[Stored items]
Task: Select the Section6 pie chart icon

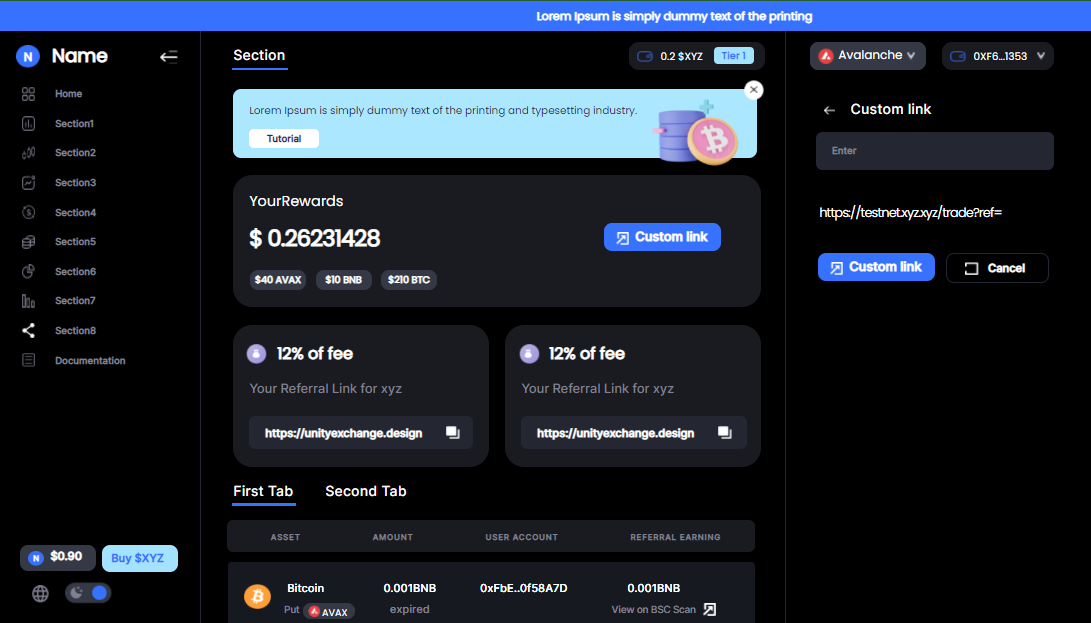Action: coord(28,270)
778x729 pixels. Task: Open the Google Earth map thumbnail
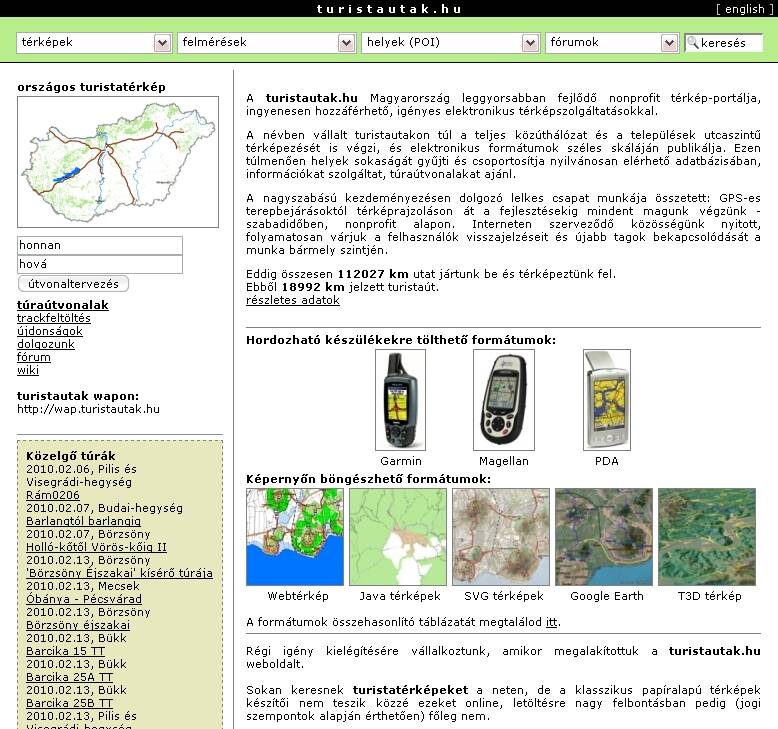(603, 537)
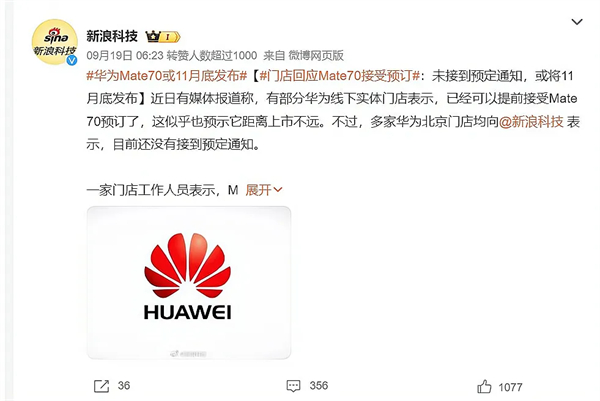Click the 09月19日 06:23 timestamp
Screen dimensions: 600x401
tap(125, 55)
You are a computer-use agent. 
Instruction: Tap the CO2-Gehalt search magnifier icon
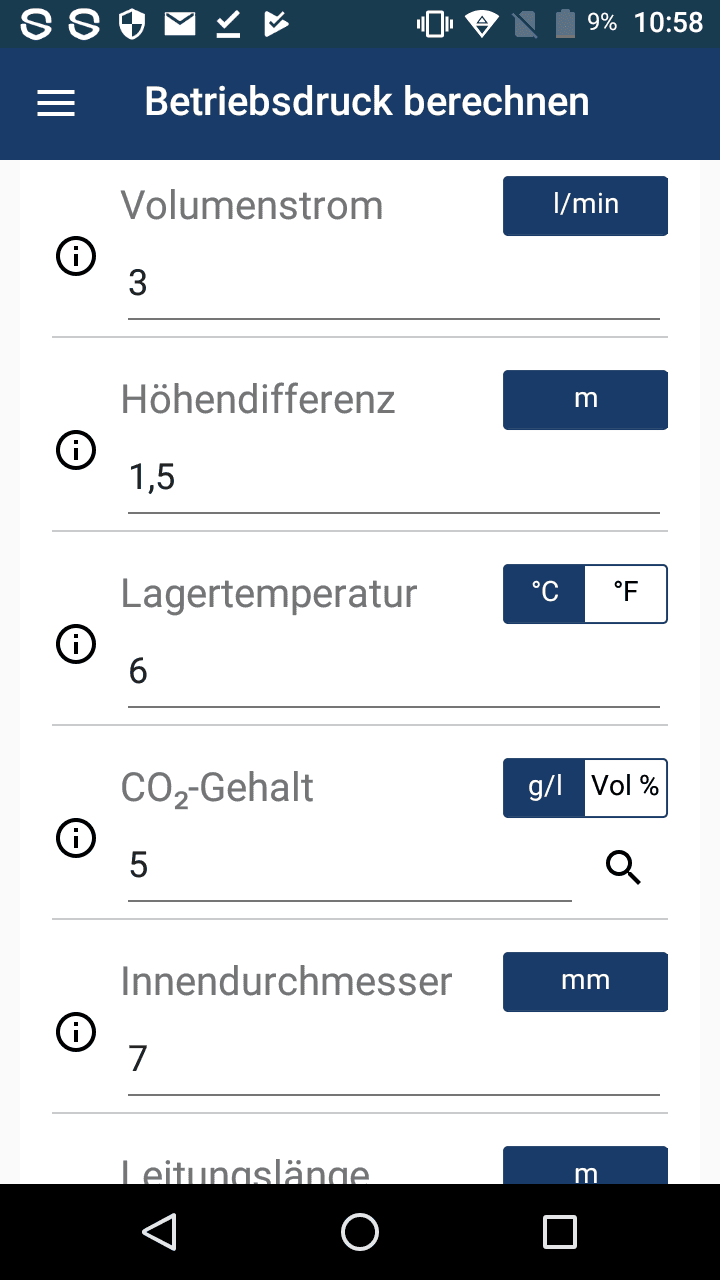tap(623, 868)
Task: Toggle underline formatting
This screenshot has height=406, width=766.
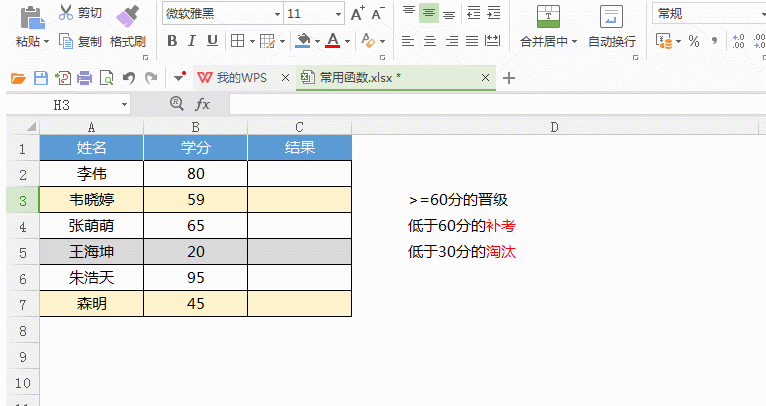Action: (x=211, y=41)
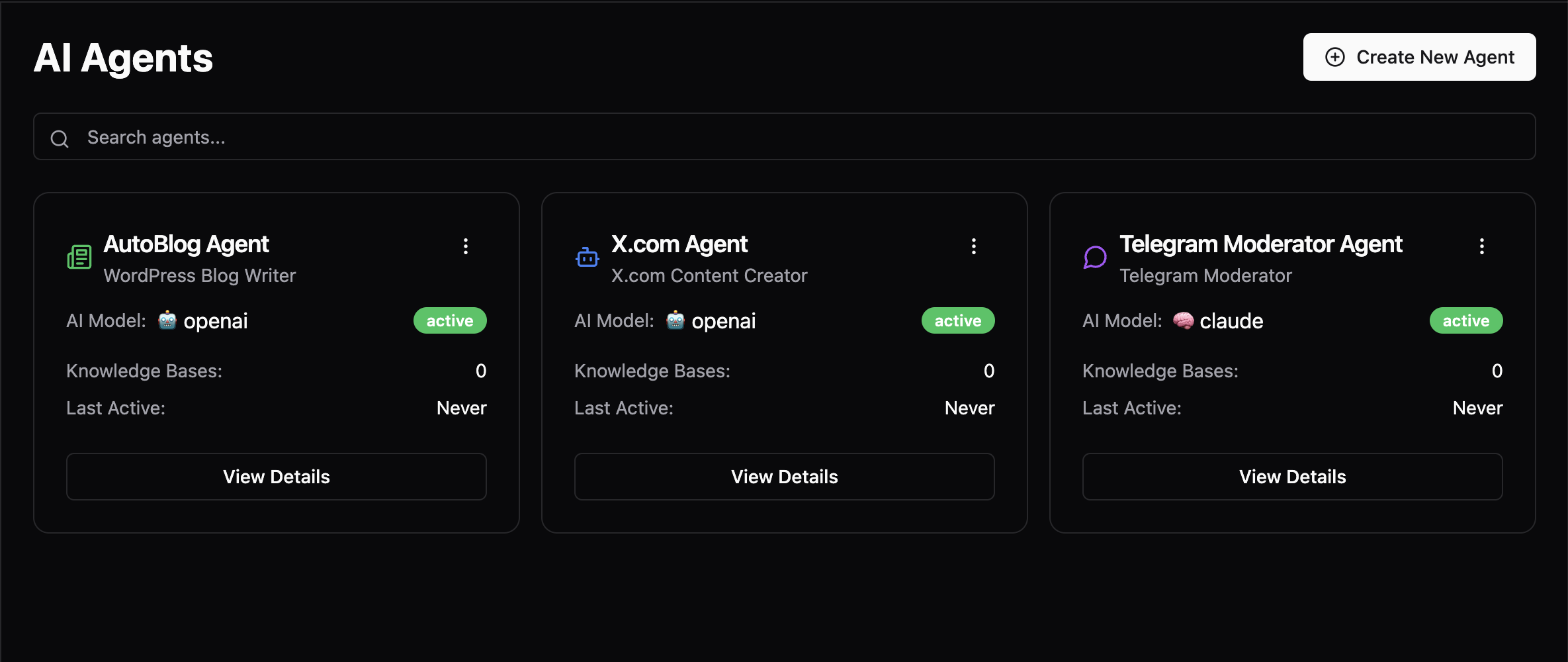The image size is (1568, 662).
Task: Select the Telegram Moderator Agent title
Action: (1260, 244)
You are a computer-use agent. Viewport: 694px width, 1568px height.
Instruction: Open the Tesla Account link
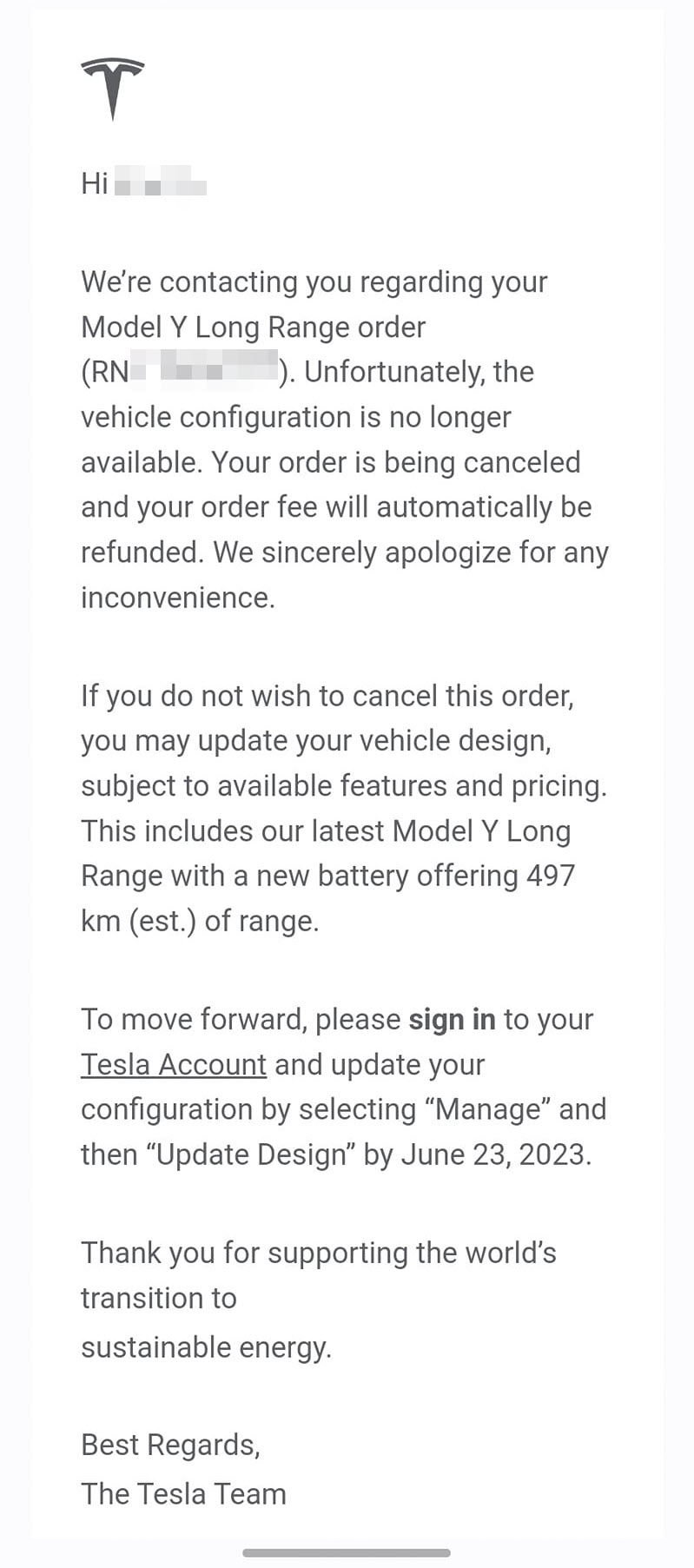174,1064
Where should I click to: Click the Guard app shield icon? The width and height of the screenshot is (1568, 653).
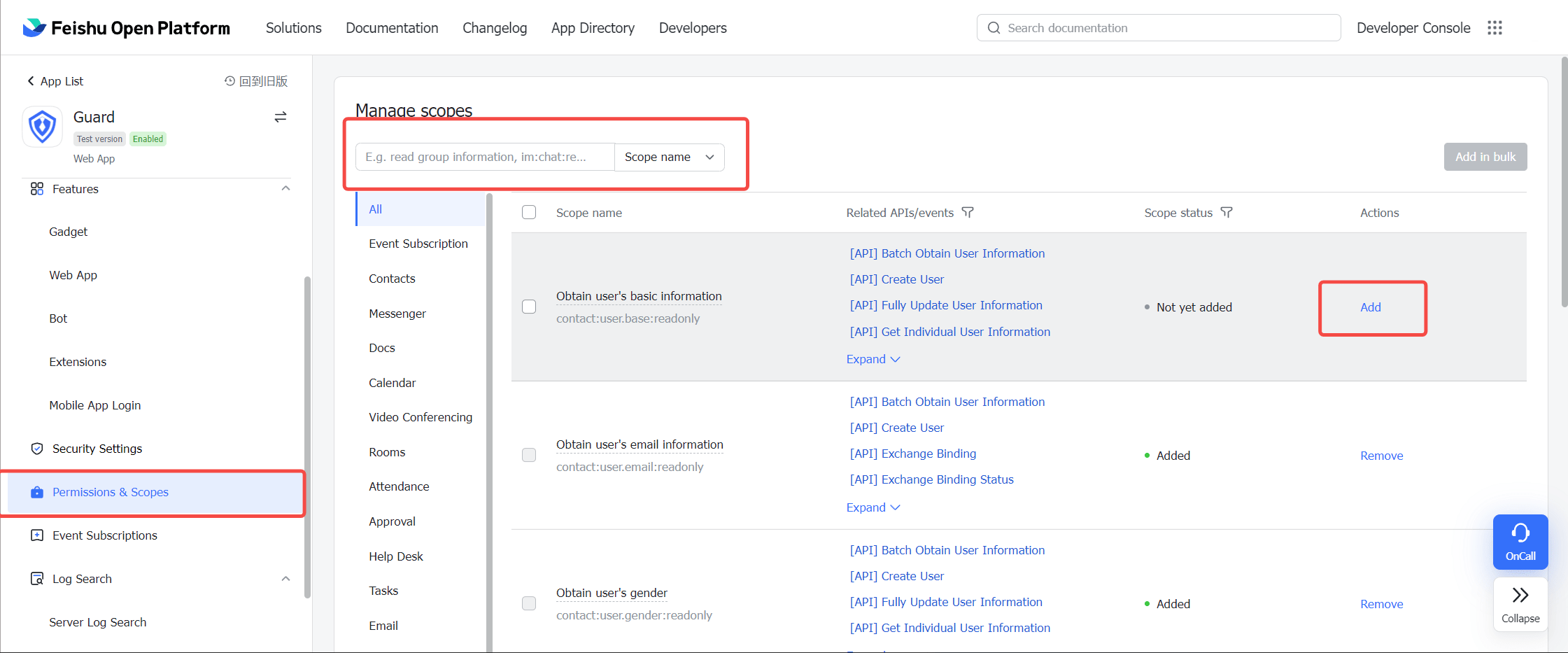pyautogui.click(x=43, y=127)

# Activity:
For the records above, tally the lines holding the word "computer". Answer with the number only.

# Answer for this exercise:
2